TASK ITEM = Repeat word for word the opening stretch of the entries, from the first line through the line containing "Given: Click the Touch ID fingerprint icon".
ENTRIES SUPPLIED Block Start
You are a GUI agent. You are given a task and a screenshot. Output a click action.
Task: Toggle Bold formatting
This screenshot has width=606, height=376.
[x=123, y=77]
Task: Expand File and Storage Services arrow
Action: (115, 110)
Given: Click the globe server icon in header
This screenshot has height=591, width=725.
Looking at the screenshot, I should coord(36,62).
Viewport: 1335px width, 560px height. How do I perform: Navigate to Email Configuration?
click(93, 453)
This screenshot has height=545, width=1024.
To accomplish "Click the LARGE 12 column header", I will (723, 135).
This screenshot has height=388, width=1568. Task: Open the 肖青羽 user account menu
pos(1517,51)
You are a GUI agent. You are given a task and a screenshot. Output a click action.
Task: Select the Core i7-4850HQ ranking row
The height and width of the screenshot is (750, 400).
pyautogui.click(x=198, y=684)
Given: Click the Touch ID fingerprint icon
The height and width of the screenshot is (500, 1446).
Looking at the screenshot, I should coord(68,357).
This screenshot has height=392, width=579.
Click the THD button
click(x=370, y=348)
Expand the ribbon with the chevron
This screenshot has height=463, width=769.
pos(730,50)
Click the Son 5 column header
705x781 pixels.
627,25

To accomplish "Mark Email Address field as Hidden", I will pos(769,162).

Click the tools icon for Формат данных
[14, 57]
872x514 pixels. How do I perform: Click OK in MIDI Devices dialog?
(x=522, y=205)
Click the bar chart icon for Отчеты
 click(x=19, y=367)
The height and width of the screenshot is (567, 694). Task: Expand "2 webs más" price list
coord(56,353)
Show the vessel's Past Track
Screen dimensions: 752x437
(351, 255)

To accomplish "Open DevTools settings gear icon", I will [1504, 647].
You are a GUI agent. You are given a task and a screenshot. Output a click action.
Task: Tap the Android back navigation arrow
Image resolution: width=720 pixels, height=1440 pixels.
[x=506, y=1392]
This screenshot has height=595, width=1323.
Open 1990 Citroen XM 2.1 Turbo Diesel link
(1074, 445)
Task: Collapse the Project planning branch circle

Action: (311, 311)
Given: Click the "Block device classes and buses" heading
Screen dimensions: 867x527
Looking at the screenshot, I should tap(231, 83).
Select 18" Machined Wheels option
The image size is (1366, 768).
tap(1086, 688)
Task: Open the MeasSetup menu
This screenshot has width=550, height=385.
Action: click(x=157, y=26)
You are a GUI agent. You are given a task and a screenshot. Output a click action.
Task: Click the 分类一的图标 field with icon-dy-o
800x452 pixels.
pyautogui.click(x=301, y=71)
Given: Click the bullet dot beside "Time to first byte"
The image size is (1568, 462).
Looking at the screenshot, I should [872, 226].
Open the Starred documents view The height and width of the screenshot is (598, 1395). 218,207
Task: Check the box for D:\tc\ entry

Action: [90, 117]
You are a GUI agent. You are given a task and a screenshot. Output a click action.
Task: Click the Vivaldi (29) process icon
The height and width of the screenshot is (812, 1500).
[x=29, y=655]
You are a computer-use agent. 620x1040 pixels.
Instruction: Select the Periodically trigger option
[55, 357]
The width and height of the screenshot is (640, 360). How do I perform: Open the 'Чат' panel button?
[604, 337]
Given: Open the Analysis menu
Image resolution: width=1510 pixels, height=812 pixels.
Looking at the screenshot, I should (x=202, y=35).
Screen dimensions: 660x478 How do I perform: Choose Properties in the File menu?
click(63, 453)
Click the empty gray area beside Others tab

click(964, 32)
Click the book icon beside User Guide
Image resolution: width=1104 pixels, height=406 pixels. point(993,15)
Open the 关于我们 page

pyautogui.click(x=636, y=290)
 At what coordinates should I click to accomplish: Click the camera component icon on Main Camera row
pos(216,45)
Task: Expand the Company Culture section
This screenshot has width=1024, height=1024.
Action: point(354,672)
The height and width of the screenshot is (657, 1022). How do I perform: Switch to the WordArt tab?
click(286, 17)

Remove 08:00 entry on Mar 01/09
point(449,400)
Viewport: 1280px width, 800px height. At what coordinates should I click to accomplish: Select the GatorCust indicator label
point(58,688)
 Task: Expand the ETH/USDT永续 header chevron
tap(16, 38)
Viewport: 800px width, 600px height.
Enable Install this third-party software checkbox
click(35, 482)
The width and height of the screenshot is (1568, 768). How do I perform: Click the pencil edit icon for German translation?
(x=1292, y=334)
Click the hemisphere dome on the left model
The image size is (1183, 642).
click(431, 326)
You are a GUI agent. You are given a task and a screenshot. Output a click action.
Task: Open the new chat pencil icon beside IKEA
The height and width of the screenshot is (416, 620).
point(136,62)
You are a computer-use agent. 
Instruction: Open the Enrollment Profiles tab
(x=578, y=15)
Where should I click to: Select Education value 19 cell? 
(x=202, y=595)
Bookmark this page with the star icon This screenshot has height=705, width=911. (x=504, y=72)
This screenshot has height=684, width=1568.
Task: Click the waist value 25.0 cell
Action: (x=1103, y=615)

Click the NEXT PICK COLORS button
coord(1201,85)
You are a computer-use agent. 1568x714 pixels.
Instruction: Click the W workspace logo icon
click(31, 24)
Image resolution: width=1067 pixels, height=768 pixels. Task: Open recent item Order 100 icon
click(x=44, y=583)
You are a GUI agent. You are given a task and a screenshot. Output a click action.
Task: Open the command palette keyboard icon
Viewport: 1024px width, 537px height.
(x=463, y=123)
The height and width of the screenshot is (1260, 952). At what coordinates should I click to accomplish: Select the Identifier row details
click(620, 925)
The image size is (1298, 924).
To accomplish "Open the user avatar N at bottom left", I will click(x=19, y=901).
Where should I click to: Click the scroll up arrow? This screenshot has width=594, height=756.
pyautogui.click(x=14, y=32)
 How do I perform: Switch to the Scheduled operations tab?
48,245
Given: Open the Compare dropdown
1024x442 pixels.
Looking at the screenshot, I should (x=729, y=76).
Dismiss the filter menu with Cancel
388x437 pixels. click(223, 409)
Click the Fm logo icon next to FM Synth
ENTRIES SUPPLIED Block End
WRITTEN SOLUTION =
You are a GUI agent. You are given a task and a screenshot. Output a click action.
Task: Toggle Bold formatting
This screenshot has width=606, height=376.
[x=123, y=77]
Task: Expand File and Storage Services arrow
Action: (115, 110)
Given: Click the globe server icon in header
This screenshot has height=591, width=725.
Looking at the screenshot, I should coord(36,62).
Viewport: 1335px width, 560px height. How do I perform: Navigate to Email Configuration?
click(93, 453)
This screenshot has height=545, width=1024.
To accomplish "Click the LARGE 12 column header", I will (723, 135).
This screenshot has height=388, width=1568. Task: Open the 肖青羽 user account menu
pos(1517,51)
You are a GUI agent. You are given a task and a screenshot. Output a click action.
Task: Select the Core i7-4850HQ ranking row
The height and width of the screenshot is (750, 400).
pyautogui.click(x=198, y=684)
Given: Click the Touch ID fingerprint icon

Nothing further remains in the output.